(Постановка задачи 1): Как, согласно фрагменту о творчестве Гончарова, первоначально назывался роман «Обрыв»?
(Постановка задачи 2): Перепечатайте без изменений часть фрагмента о творчестве Гончарова, начиная со слов «Показательно, что результаты: творческие» и далее вплоть до слов «работа над романами.».
(Постановка задачи 3): Продолжите фрагмент о работе Гончарова над романами, начав сразу после его последнего предложения.

++++ Приведенный фрагмент

Критика и тем более автокритика писателя — всегда и комментарий к его собственному творчеству. «Умственная» сторона писательского труда для Гончарова была, по-видимому, наименее притягательной, своего рода долгом, но не счастьем романиста. При всей условности разграничения «ума» и «фантазии» (речь идет о том, что «преобладает в художнике»), эти понятия были связаны у Гончарова с вполне определенными задачами творчества: в отличие от «построения целого здания романа» — работы трудоемкой и по преимуществу «умственной», сами лица, типы «даются художнику даром, почти независимо от него, растут на почве его фантазии»; «сами» возникают и подробности. Звездный час романиста описывается так: «Тогда, среди намеченного умом главного хода или действия, при созданных фантазией лицах — под рукою, как будто сами собою, родятся и сцены и детали, перо, кисть едва успевает писать».

Письма Гончарова изобилуют жалобами на трудность начала работы, составления общего «плана»: «Еду я и беру программу романа, но надежды писать у меня мало: потому что герой труден и не обдуман и притом надо начинать» (И.И. Льховскому, 20 мая 1859 г., в связи с возобновлением работы над «Художником», как сначала назывался «Обрыв»); «Не трудно рисовать, по крайней мере для меня: начни чертить, и выходит рисунок, сцена, фигура, это и весело; но проводить смысл, выяснять цель создания, необходимость, по которой должно держаться все создание, это и скучно и невыразимо трудно» (Е.А. и С.А Никитенко, 23 июня 1860 г.); «Нет, если б план был обдуман, ясен, тогда бы роман шел правильно, слитно и стройно; потом легко бы было и отделывать. Но что об этом: пропащее дело! И не такие мыльные пузыри лопаются, как я!» (С.А. Никитенко, 28 июня 1860 г.).

Показательно, что результаты: творческие удачи и неудачи, особенности стиля, владение «поэтическим языком» — в главном отразили, как — «весело» или «скучно», «легко» или «трудно» — шла работа над романами.

++++++++
++++ Предоставленный материал

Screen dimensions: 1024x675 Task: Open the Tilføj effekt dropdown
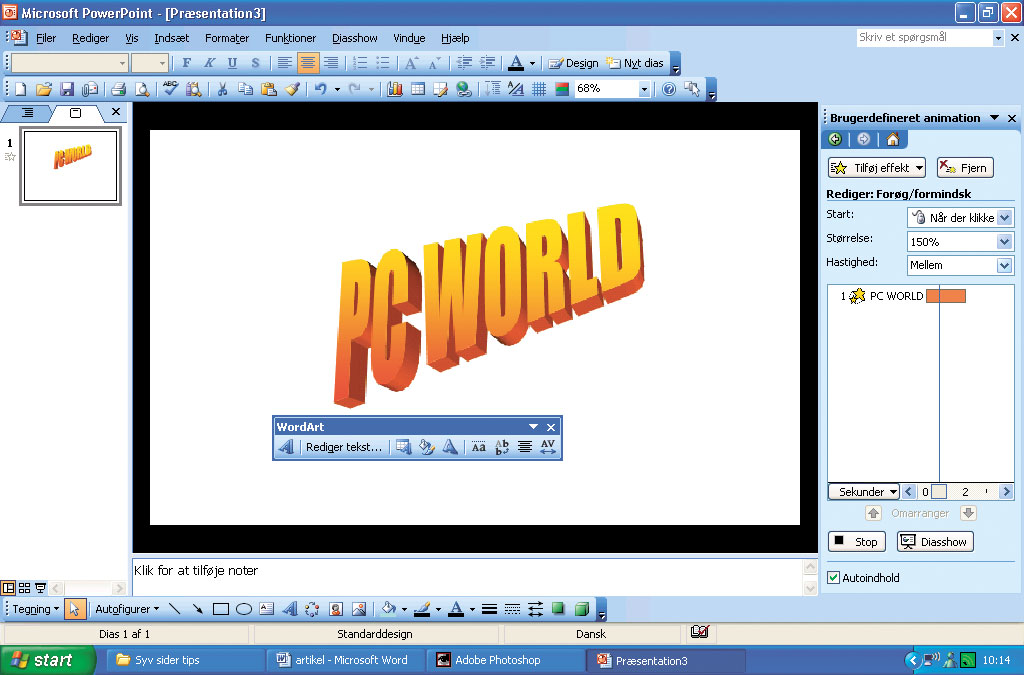(876, 168)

++++++++

(Результат 1): Первоначально роман «Обрыв» назывался «Художник».

(Результат 2):
Показательно, что результаты: творческие удачи и неудачи, особенности стиля, владение «поэтическим языком» — в главном отразили, как — «весело» или «скучно», «легко» или «трудно» — шла работа над романами.

(Результат 3):
Понятие «поэтический язык» применительно к художественной литературе в целом (и стихам и прозе) подчеркивает своеобразие знаковой системы в искусстве, условностей, к которым прибегает писатель, создавая эстетическую (не существующую вне произведения) реальность. Это понятие восходит к теории образа, развитой А.А. Потебней, но терминологическое закрепление оно получило в русской формальной школе (что подчеркнуто названием важнейшего объединения формалистов: «Общество изучения поэтического языка», сокращенно ОПОЯЗ). Изучая в основном композиционные и речевые приемы, используемые в литературе, исследователи видели в них по преимуществу отступления от норм литературного языка: «затрудненную форму», «остранение» (термины В.Б. Шкловского), требовавшие соответствующего искусства чтения. Впоследствии, уже за пределами формализма, с возобновлением интереса к метасловесному, иначе предметному, образному миру произведения, последний также стал рассматриваться как «поэтический язык». При анализе жанра романа в фокусе оказывается именно предметный мир: автор «говорит» с читателями через своих «посредников», каковыми являются персонажи произведения, его сюжет; в широком смысле иносказательны и организация времени и пространства, пейзаж, интерьер и т.д., вся разнообразная детализация предметного мира.

Не все возможности «поэтического языка» используются в отдельном произведении, но выдающиеся писатели совершенствуют — в разных направлениях — этот язык, обогащают его новыми свойствами и приемами. Романы Гончарова, с точки зрения их поэтического языка, мастерства художника, интересны и поучительны вдвойне: как пример неровного таланта (что осознавалось и самим писателем, и его критиками) и как глубочайшее освоение и дальнейшее развитие некоторых возможностей этого языка (второй аспект, конечно, гораздо важнее).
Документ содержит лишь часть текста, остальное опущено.